-- Entries provided follows --

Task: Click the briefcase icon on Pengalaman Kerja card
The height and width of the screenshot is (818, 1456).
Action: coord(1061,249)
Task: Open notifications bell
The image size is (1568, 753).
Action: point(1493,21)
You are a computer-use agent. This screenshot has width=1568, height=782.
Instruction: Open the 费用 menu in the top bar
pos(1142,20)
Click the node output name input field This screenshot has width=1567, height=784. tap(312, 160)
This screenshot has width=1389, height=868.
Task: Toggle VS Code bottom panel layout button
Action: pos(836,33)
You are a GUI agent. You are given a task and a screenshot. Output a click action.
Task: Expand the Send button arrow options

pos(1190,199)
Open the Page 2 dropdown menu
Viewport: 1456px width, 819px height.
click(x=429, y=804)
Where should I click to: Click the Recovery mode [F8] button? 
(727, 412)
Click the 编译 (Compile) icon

-- Entries provided concluded --

How to complete this task = From the first line to the last, output the records word for word.

The completed task =
Task: Click the briefcase icon on Pengalaman Kerja card
The height and width of the screenshot is (818, 1456).
Action: coord(1061,249)
Task: Open notifications bell
The image size is (1568, 753).
Action: point(1493,21)
You are a computer-use agent. This screenshot has width=1568, height=782.
Instruction: Open the 费用 menu in the top bar
pos(1142,20)
Click the node output name input field This screenshot has width=1567, height=784. tap(312, 160)
This screenshot has width=1389, height=868.
Task: Toggle VS Code bottom panel layout button
Action: pos(836,33)
You are a GUI agent. You are given a task and a screenshot. Output a click action.
Task: Expand the Send button arrow options

pos(1190,199)
Open the Page 2 dropdown menu
Viewport: 1456px width, 819px height.
click(x=429, y=804)
Where should I click to: Click the Recovery mode [F8] button? 
(727, 412)
Click the 编译 (Compile) icon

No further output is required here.